Zum anderen gibt es nichts Schöneres und Erfüllenderes, als sich den Gästen aus aller Welt als ein guter Gastgeber präsentiert zu haben. Okay, das Pünktlichkeits-Defizit der Deutschen Bahn haben jetzt für ein paar Wochen auch Österreicher, Niederländer und Franzosen ertragen müssen. Davon aber abgesehen, nahmen Deutschland und die hier lebenden Menschen den Faden von 2006 wieder auf. Sie gaben allen Angereisten das Gefühl, zu Gast bei Freunden zu sein. Und diese Fans fühlten sich augenscheinlich sehr wohl.
Zudem stimmte die Qualität des Fussballs, wenn nicht gerade Gruppen- oder erste K.-o.-Spiele Englands oder Frankreichs auf dem Plan standen. Zumeist liessen die Mannschaften das Abtasten weg, siehe beispielsweise das Rekord-Tor Albaniens gegen Italien. Frisch und frei und oft in atemberaubendem Tempo wurde angegriffen und verteidigt. Und die packende Spannung dauerte meist bis in die Nachspielzeit an. Deswegen habe ich ein Sommermärchen erlebt.
Contra: Das Sommermärchen gibt es nur einmal
von Julian Münz
Dieses Turnier hat Spass gemacht! Und das ist nach mehreren verkorksten Welt- und Europameisterschaften von Uefa und Fifa auch mal wieder schön zu sagen. Es dann gleich wieder zum Sommermärchen hochzujubeln, wäre dann aber doch zu viel des Guten.
So ein Sommermärchen schreibt sich eben nicht einfach so dahin, es muss einfach alles passen. Bei der WM 2006 war das so: Gutes Wetter, euphorische Fans und Momente für die Ewigkeit, wie das wohl spektakulärste Eröffnungsspiel der WM-Geschichte oder den Abgang von Zinedine Zidane per Kopfstoss im WM-Finale. Hinzu kam, dass die WM 2006 ein überraschendes neues Bild von Deutschland zeichnete. Dass die Welt dem Turniermotto entsprechend ausgerechnet in Deutschland "zu Gast bei Freunden" sein kann, das war damals noch eine neue Erkenntnis.
2024 wiederum wussten die Gäste längst, dass sie hier bei Freunden sind. Und konnten deshalb mal ansprechen, dass die Deutsche Bahn einiges an Verbesserungsbedarf hat. Auch das Wetter zeigte sich von seiner anderen Seite - wo kein Sommer, da kein Sommermärchen. Und dann zehrten noch die sportlichen Grossmächte England und Frankreich mit ihrer fussballerischen Verweigerungshaltung bis ins Finale an den Nerven der Fans.

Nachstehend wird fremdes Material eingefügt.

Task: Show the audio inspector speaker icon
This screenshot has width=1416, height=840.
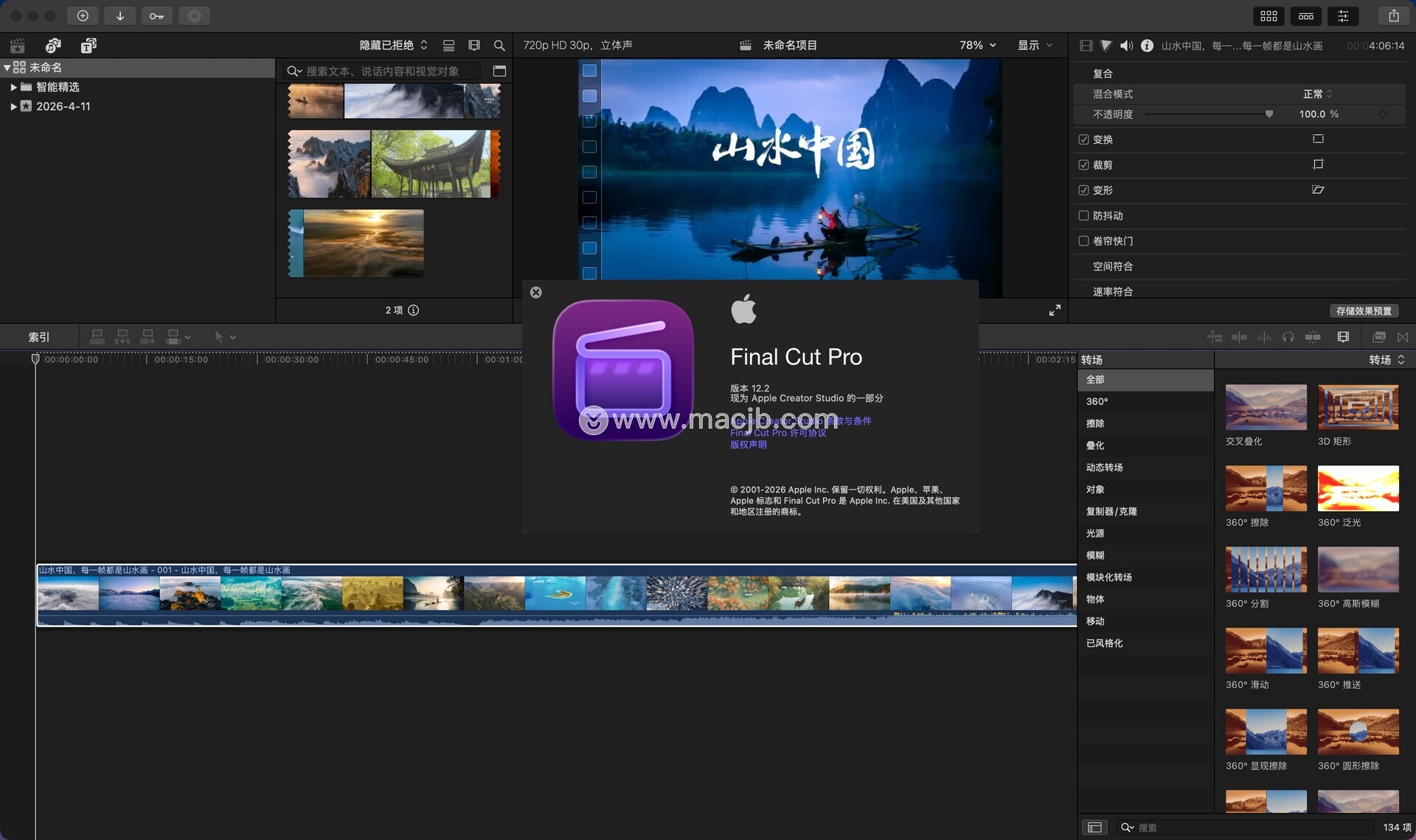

Das DFB-Team wiederum verhinderte die noch bis ins Frühjahr befürchtete Blamage bei der Heim-EM souverän, aber scheiterte dann gegen Spanien im EM-Viertelfinale an der ersten grossen Hürde. Ein Pendant zum Argentinien-Spiel 2006 fehlte in diesem Jahr. Wie sich die deutsche Mannschaft zurück in die Herzen der Fans spielte, war beeindruckend, märchenhaft aber noch nicht. Und das musste es nach Katar auch wirklich gar nicht sein.

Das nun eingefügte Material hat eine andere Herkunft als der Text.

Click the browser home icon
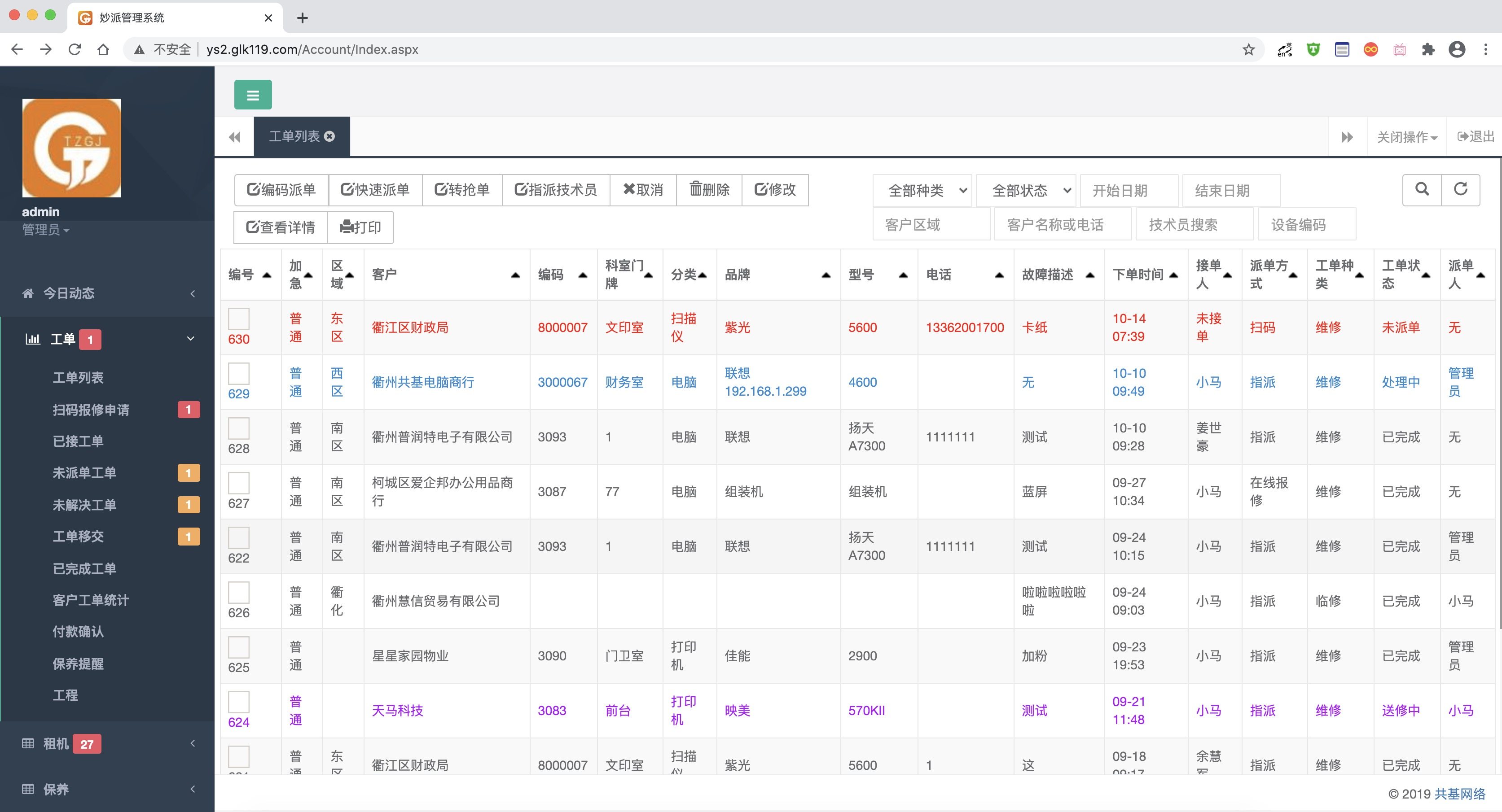The width and height of the screenshot is (1502, 812). [x=103, y=49]
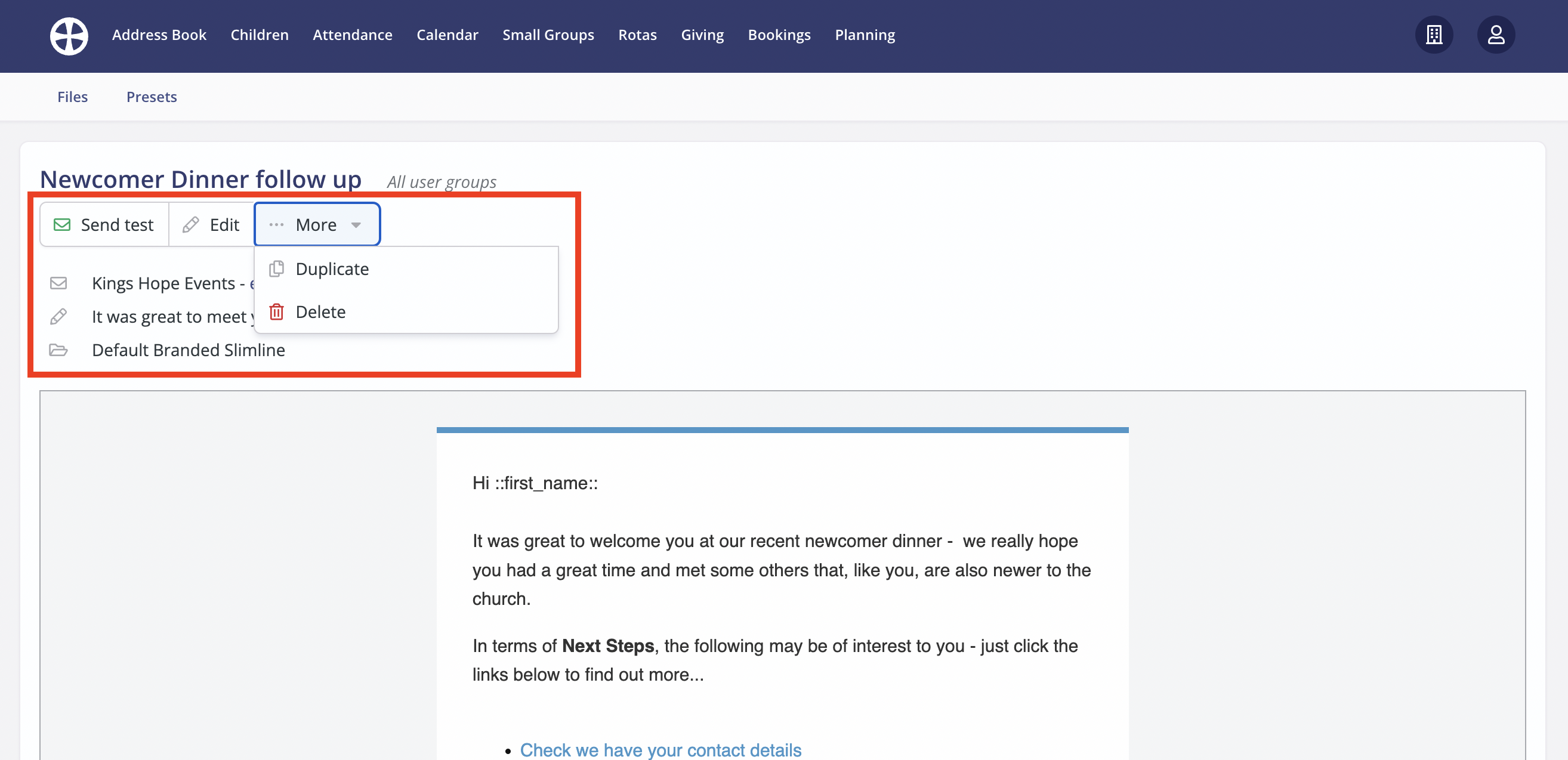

Auch deshalb war die EM in diesem Jahr kein weiteres Sommermärchen - und wen sollte es auch wundern? Die Voraussetzungen bei der WM 2006 waren schliesslich ganz andere. Die Heim-EM jetzt daran zu messen, würde dem Turnier nicht gerecht werden. Sie war vielleicht kein Sommermärchen, dafür aber auf ihre Weise schön.